» **EXERCISE GOAL**
Nothing but the lines from the one with "Task: Click the" through the end of the listing should be reproduced, each exactly and with pictures omitted.

» **PROVIDED RECORDS**
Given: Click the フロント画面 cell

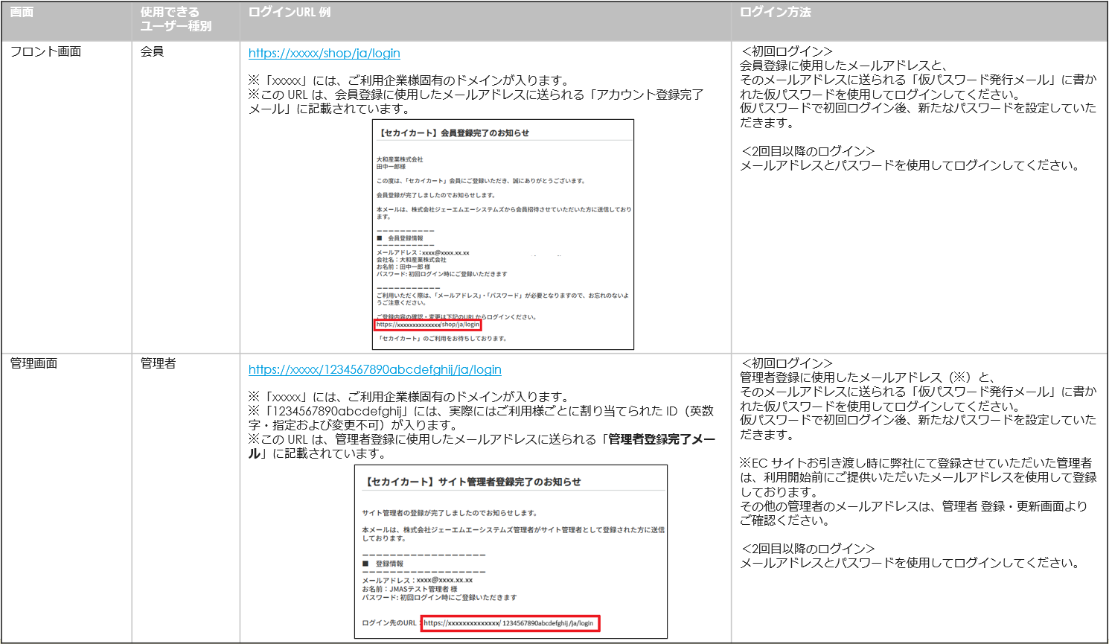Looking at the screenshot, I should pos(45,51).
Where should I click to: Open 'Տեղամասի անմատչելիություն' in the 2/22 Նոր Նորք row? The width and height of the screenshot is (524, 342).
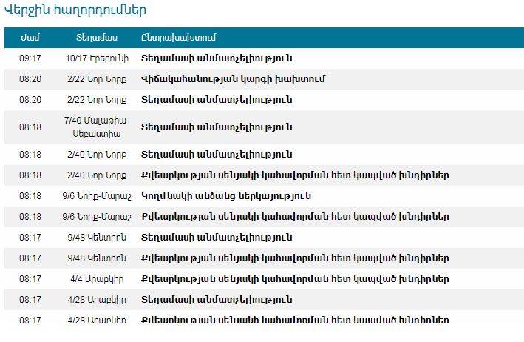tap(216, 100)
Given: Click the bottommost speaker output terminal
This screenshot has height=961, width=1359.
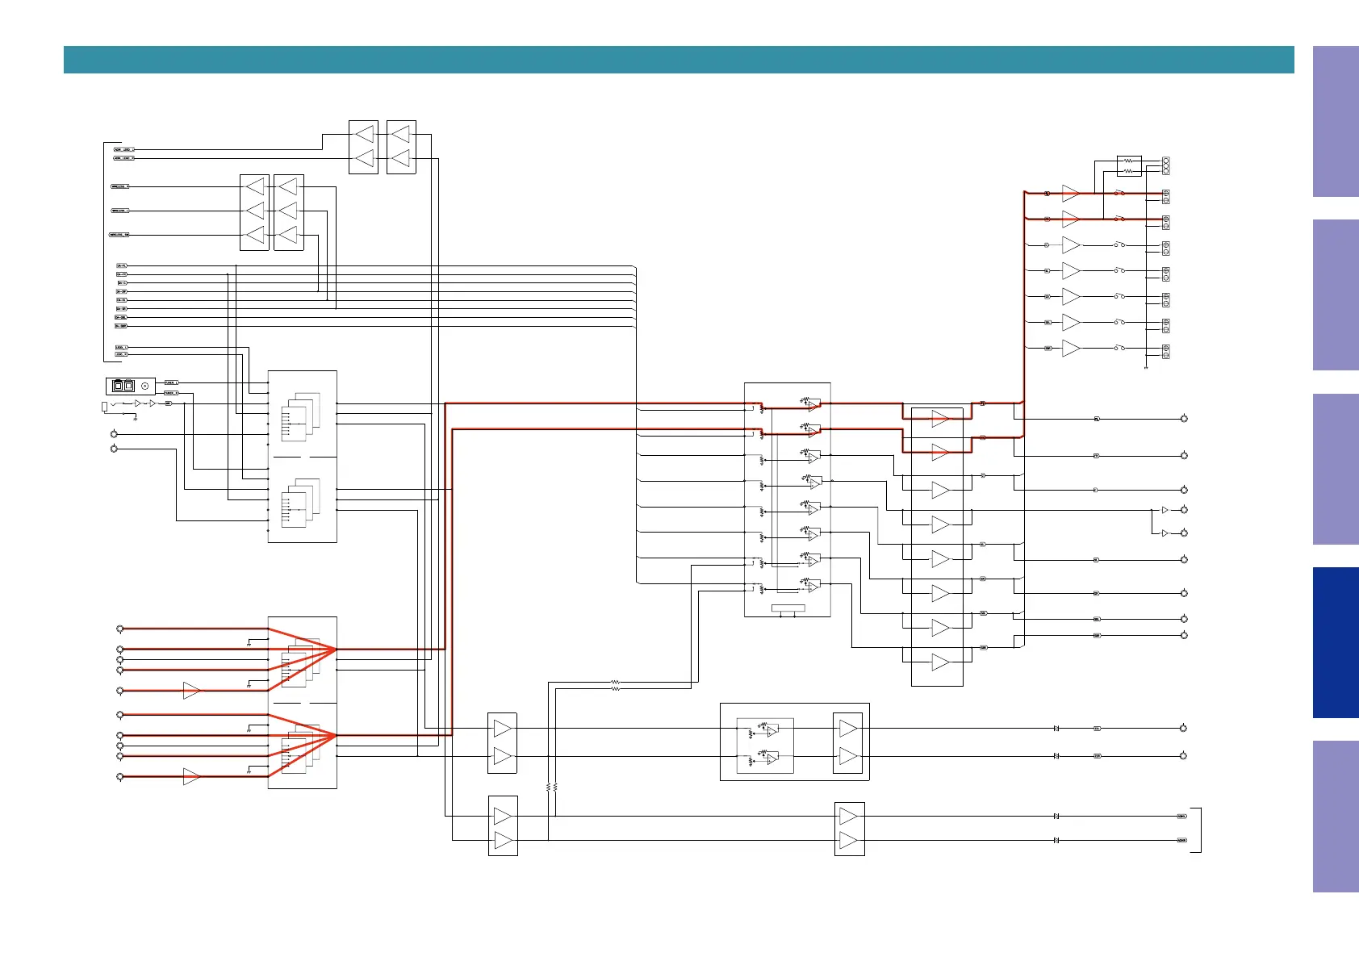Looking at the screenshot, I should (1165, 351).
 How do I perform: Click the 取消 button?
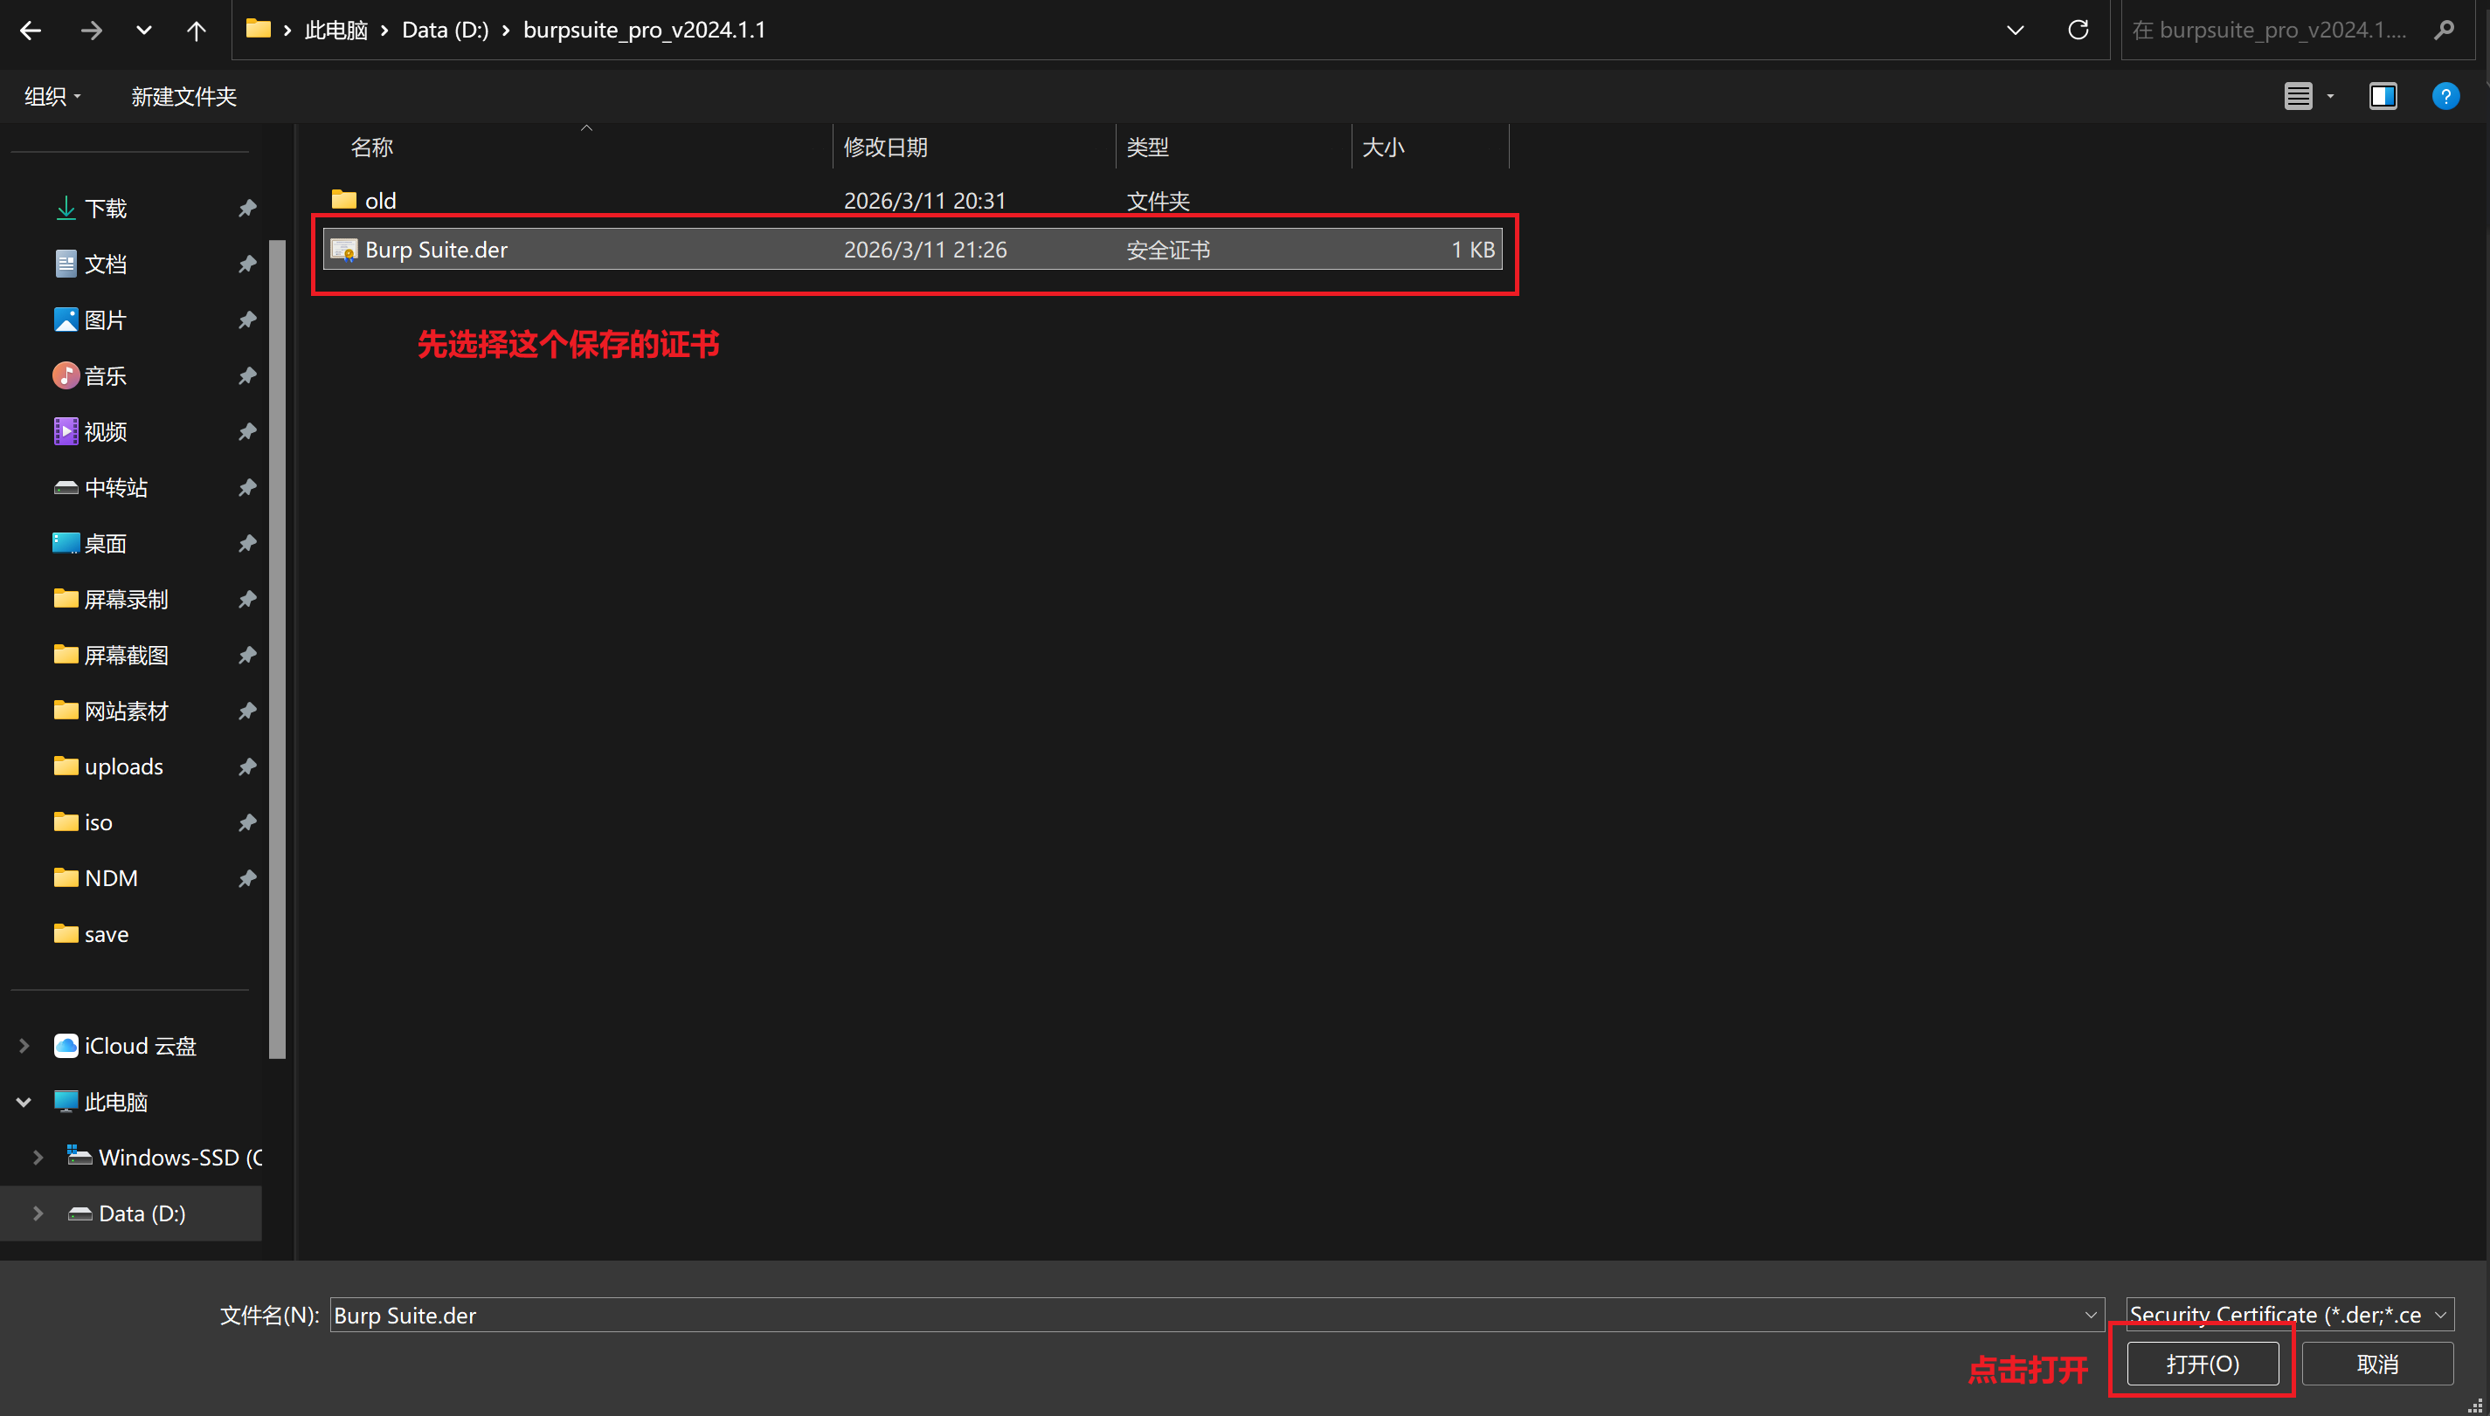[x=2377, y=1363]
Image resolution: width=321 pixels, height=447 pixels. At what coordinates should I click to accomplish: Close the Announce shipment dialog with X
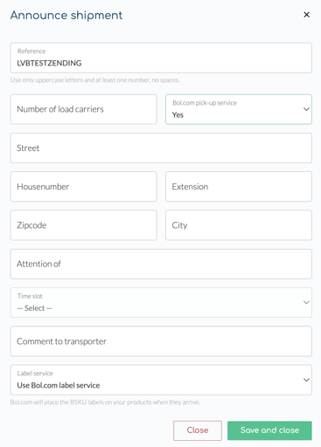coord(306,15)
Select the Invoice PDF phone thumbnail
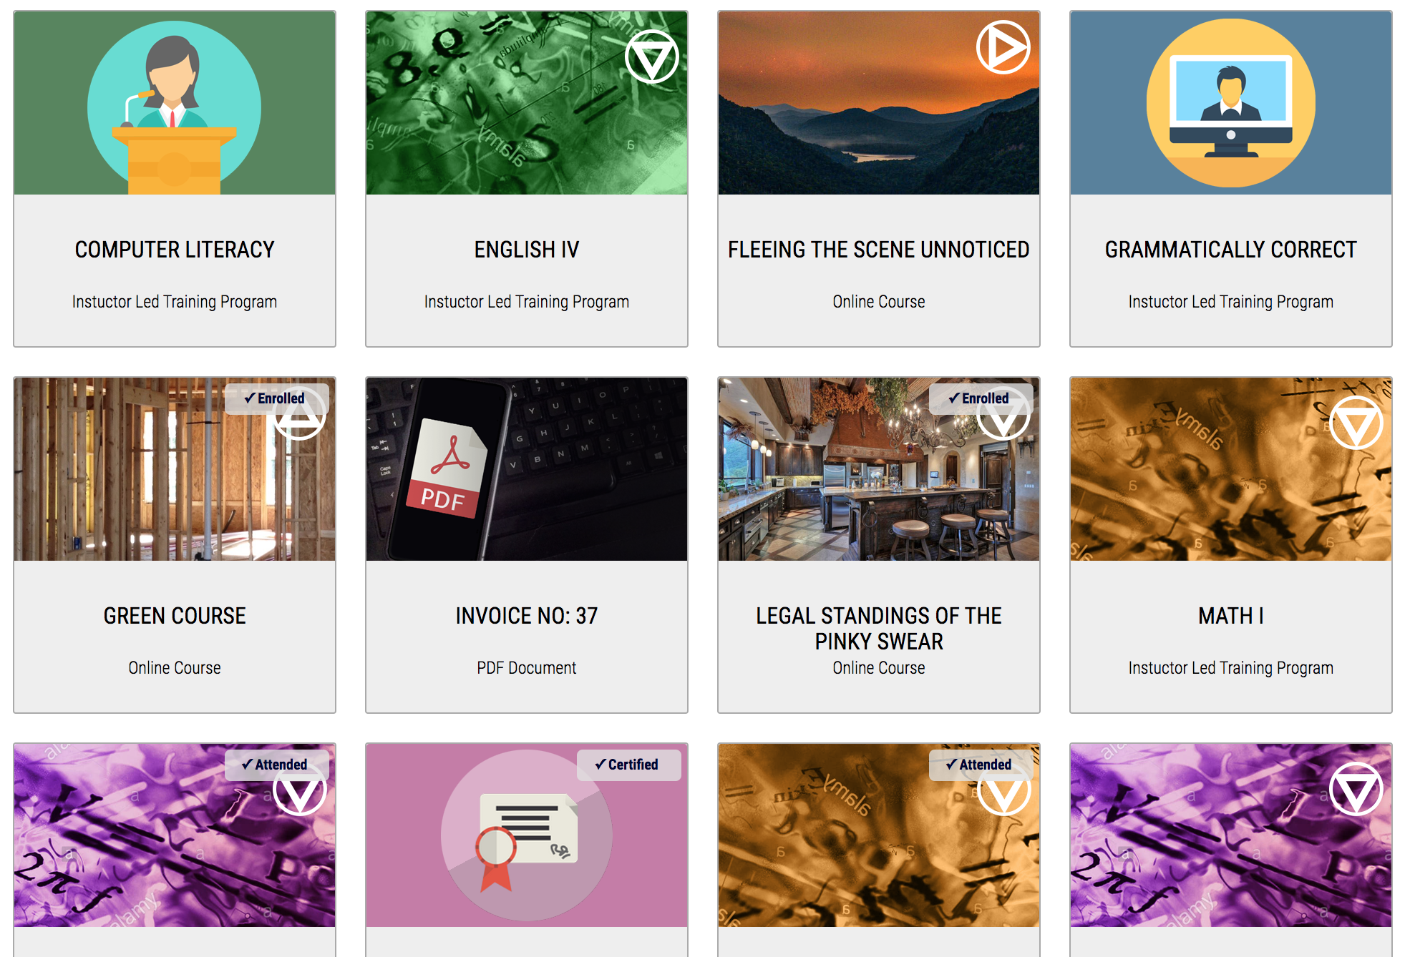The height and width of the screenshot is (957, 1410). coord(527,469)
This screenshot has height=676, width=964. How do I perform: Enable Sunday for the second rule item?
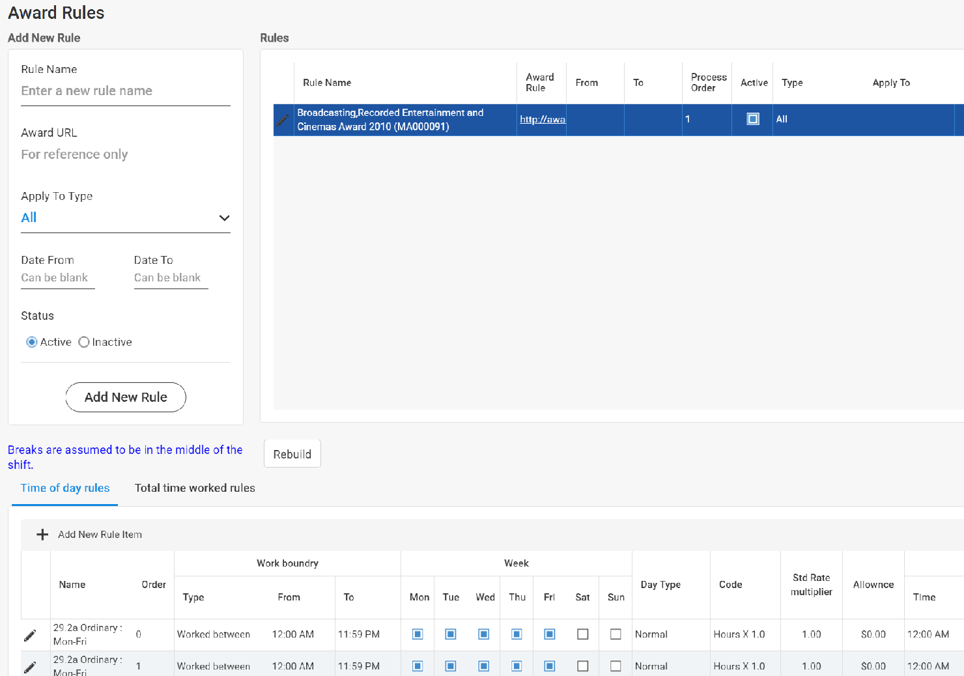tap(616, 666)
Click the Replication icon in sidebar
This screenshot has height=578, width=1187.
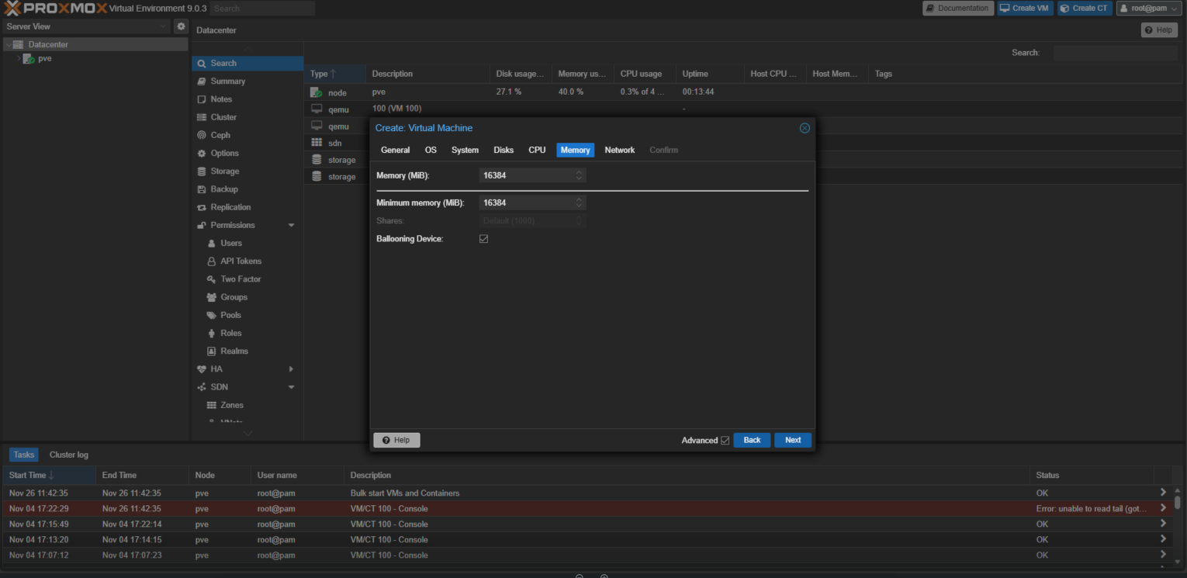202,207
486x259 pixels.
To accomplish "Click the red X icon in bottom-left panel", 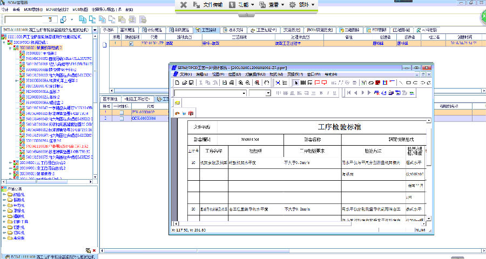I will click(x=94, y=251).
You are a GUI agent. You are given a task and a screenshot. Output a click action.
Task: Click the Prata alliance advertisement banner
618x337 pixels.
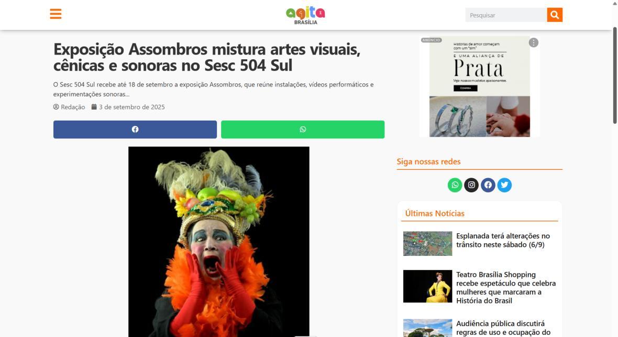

» **SOLUTION TO THE EXERCISE**
Task: Click the Prata alliance advertisement banner
618x337 pixels.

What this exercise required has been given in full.